§ TASK INSTRUCTIONS: All of the data is to be copied without a single change.

::::::::::

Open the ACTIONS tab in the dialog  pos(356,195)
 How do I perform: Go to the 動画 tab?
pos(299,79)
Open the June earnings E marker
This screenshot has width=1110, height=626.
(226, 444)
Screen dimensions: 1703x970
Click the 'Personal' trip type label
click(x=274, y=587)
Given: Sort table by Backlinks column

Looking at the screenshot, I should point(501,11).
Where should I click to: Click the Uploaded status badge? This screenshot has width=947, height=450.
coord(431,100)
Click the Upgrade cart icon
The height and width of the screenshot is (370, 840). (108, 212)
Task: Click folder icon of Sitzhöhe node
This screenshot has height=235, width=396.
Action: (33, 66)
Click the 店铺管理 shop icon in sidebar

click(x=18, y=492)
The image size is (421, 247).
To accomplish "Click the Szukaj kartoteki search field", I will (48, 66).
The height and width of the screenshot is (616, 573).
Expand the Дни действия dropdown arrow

::::::::::

§ WRITTEN ANSWER:
Open the ACTIONS tab in the dialog  pos(356,195)
 How do I perform: Go to the 動画 tab?
pos(299,79)
Open the June earnings E marker
This screenshot has width=1110, height=626.
(226, 444)
Screen dimensions: 1703x970
Click the 'Personal' trip type label
click(x=274, y=587)
Given: Sort table by Backlinks column

Looking at the screenshot, I should point(501,11).
Where should I click to: Click the Uploaded status badge? This screenshot has width=947, height=450.
coord(431,100)
Click the Upgrade cart icon
The height and width of the screenshot is (370, 840). (108, 212)
Task: Click folder icon of Sitzhöhe node
This screenshot has height=235, width=396.
Action: (33, 66)
Click the 店铺管理 shop icon in sidebar

click(x=18, y=492)
The image size is (421, 247).
To accomplish "Click the Szukaj kartoteki search field", I will (48, 66).
The height and width of the screenshot is (616, 573).
Expand the Дни действия dropdown arrow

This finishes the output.